--- Отрывок текста ---
* * *

Я не знаю, что сказал бы Толстой, пригласи его в студию ребята из «Дождя». Может быть, он сказал бы, что молодым людям грех сидеть на шее у трудового народа, болтать и показывать разные глупости, а надо идти улицы мести, как он сказал это собственному сыну Сергею, когда тот закончил университет и спросил отца, что ему теперь делать. Может быть, он поворчал бы о том, что вот, мол, разные музыкальные критики пропагандируют среди молодежи «бессмысленную музыку» вместо того, чтобы учить добру и любви к Богу. Он много чего мог бы сказать, что одним бы очень понравилось, а другим – нет. И наоборот. И вопрос не в том, что сказал бы Толстой, а в том, как мы его слушаем. Главное – что хотим услышать?
Ну хорошо, Толстой – учитель, а мы ученики. (Как прекрасно сказала Авдотья Смирнова в «Школе злословия»: «Толстой – это наш общий дедушка».) Но есть два сорта учеников. Одни – слышат от учителя только то, что уже есть в их маленьких головах. Они ерзают от счастья и подпрыгивают на попе, когда учитель говорит то, что им приятно. А то, что им неприятно или неинтересно, они не слышат, делают на это «глухое ухо». И есть другой сорт учеников, их всегда мало в классе – один-два, – которые слушают, а главное – слышат то, что учитель им пытается донести. Они часто с учителем не соглашаются, даже спорят с ним, потому что искренне хотят понять ту истину, которой, по их мнению, обладает их умный учитель.
Только такие ученики способны отделять мух, которые роятся в их головах, от котлет правды и истины.

* * *

--- Исходные данные ---
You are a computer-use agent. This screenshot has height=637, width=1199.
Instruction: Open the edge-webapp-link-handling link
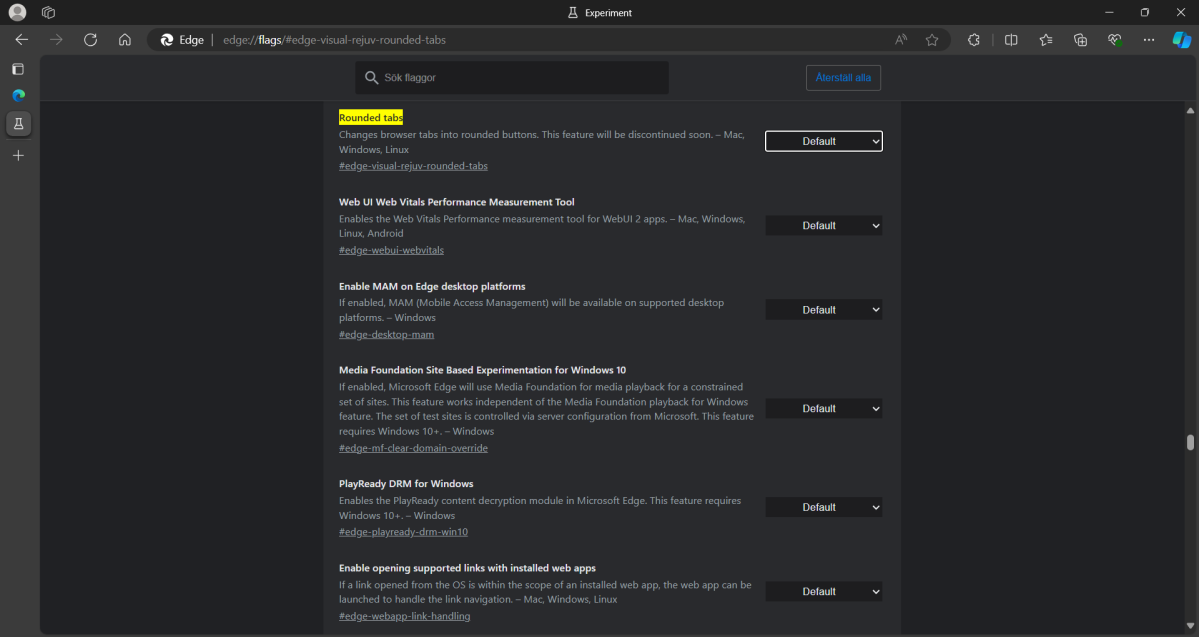[404, 616]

* * *

--- Задания ---
A - Назовите всех людей, которые упомянуты в отрывке о Толстом по имени или фамилии.
B - Процитируйте фрагмент отрывка о Толстом между словами "Ну хорошо, Толстой" и "правды и истины.", включая их.

--- Ответы по заданиям ---
A - Толстой; Сергей; Авдотья Смирнова

B -
Ну хорошо, Толстой – учитель, а мы ученики. (Как прекрасно сказала Авдотья Смирнова в «Школе злословия»: «Толстой – это наш общий дедушка».) Но есть два сорта учеников. Одни – слышат от учителя только то, что уже есть в их маленьких головах. Они ерзают от счастья и подпрыгивают на попе, когда учитель говорит то, что им приятно. А то, что им неприятно или неинтересно, они не слышат, делают на это «глухое ухо». И есть другой сорт учеников, их всегда мало в классе – один-два, – которые слушают, а главное – слышат то, что учитель им пытается донести. Они часто с учителем не соглашаются, даже спорят с ним, потому что искренне хотят понять ту истину, которой, по их мнению, обладает их умный учитель.
Только такие ученики способны отделять мух, которые роятся в их головах, от котлет правды и истины.